Frontier School District voters can expect to have their say on a capital project in May.
But for now, how much the district wants to spend or what it wants to build remains unclear.
The School Board got its first look Tuesday at a state-required building condition survey conducted by its architect, Young & Wright of Buffalo.
Michael Comerford, board president, asked members to examine the improvements recommended in the building survey to set priorities for what will be done.
The evaluation will form the foundation for a capital project plan that must be finalized by late March if it is to go before voters in May.
"These priorities are a starting point. They are a draft," said Shawn P. Wright, a partner in the architectural firm.
Cost estimates range from $2 million to $53 million, depending on what it proposed.

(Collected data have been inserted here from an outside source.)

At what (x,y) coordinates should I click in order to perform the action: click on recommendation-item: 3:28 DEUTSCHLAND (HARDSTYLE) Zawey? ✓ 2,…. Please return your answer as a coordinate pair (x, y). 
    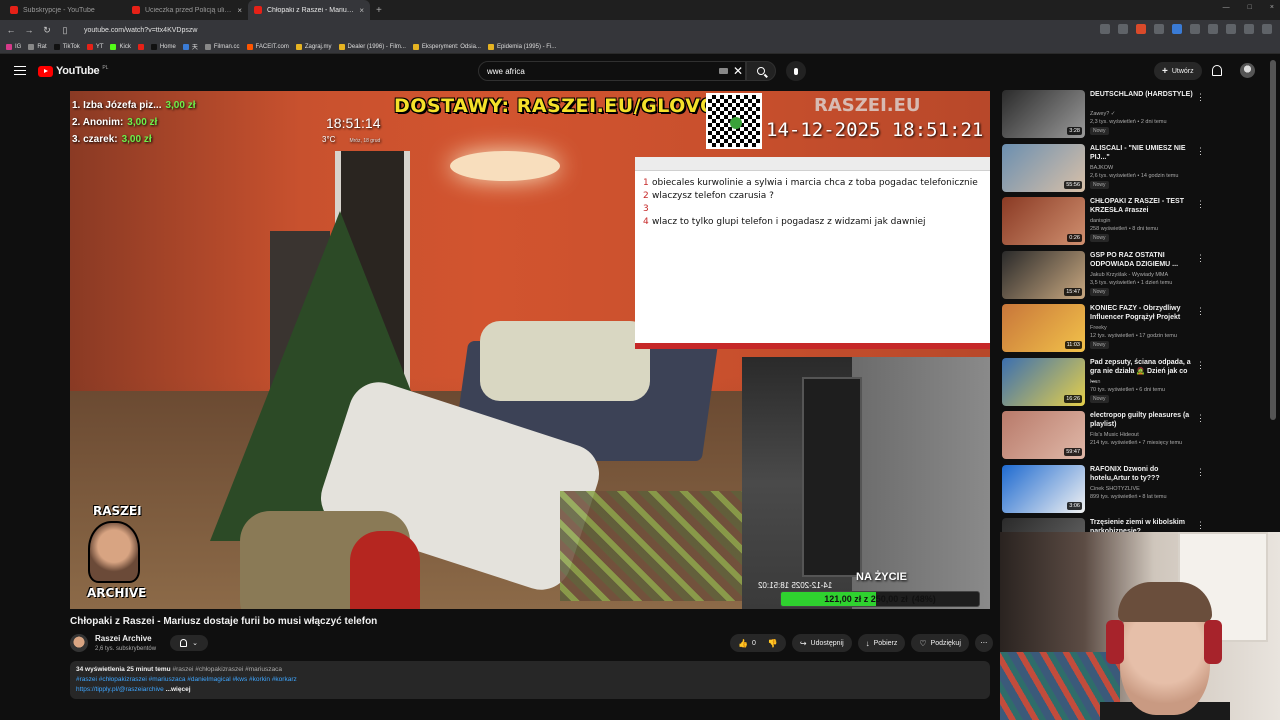
    Looking at the image, I should click on (1104, 117).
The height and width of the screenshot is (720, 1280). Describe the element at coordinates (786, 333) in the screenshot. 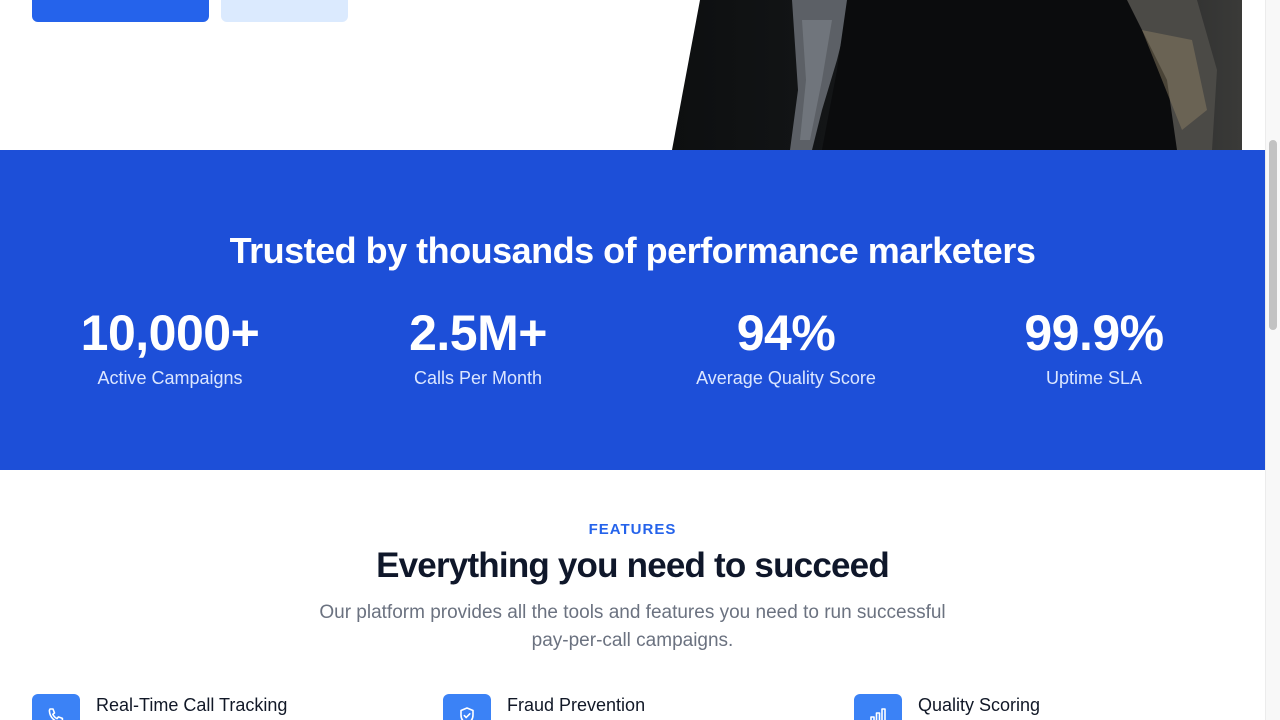

I see `stat-value: 94%` at that location.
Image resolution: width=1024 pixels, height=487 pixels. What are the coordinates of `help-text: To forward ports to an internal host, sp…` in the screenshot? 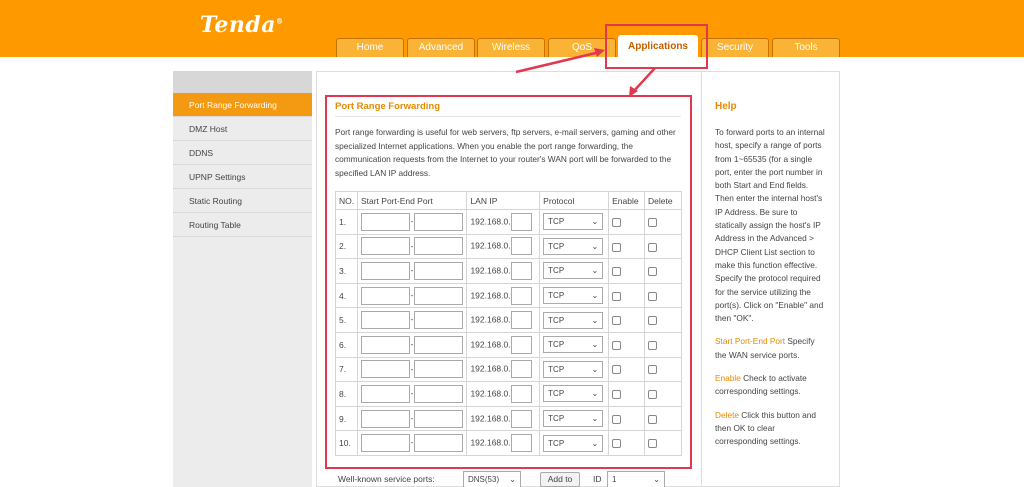 It's located at (771, 292).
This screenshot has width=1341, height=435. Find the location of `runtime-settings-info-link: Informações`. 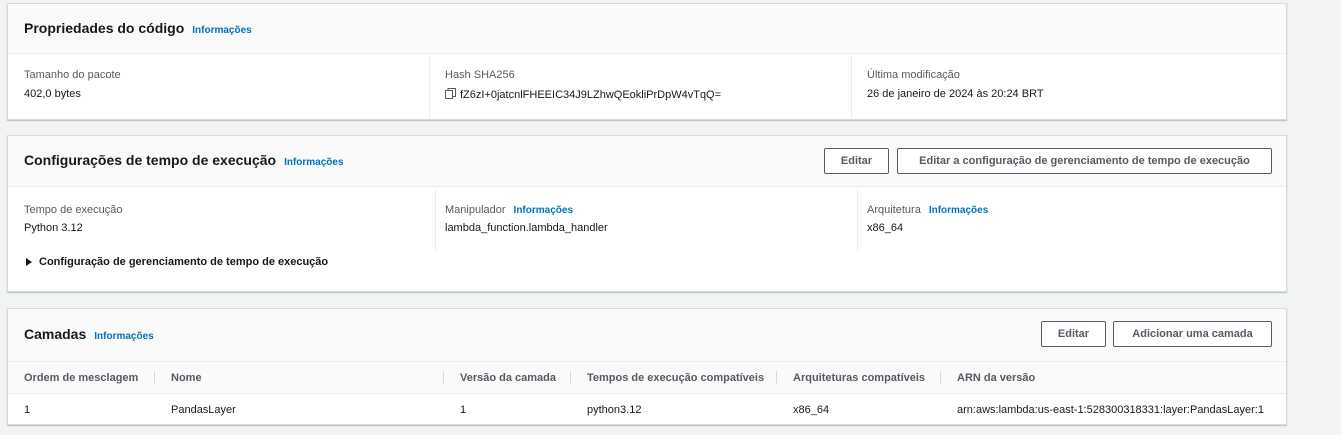

runtime-settings-info-link: Informações is located at coordinates (314, 162).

Comerford said the board will have to decide whether to "put the whole enchilada up" for a vote or select specific items for a pared wish list, of sorts.
"I think it shouldn't be how much do we want to spend, but what does the district need in terms of health, safety and bricks and mortar," he said.
The 60-year-old high school needs the most work -- as much as $19.11 million in improvements and upgrades, according to the survey.
These include expanding and renovating the library into a full media center, renovating the science and art wings, as well as the original home and career department.
Auditorium improvements, a reconfigured main entrance to unify offices and electrical and security upgrades also were recommended.
Officials said they are aware of a time crunch in getting a proposal together and putting it up for a vote. The district fears its level of state aid could be diminished if voters do not approve a project approved by July 1. The state currently reimburses 84 percent of the district's building costs.
Upgrades and improvements are recommended not only at the high school, but also at the middle school and all four elementary schools, as well as the Frontier Educational Center, Frontier Community Learning Center and the district's bus garage.
The wish list includes everything from roofing and new windows to air conditioning and parking improvements.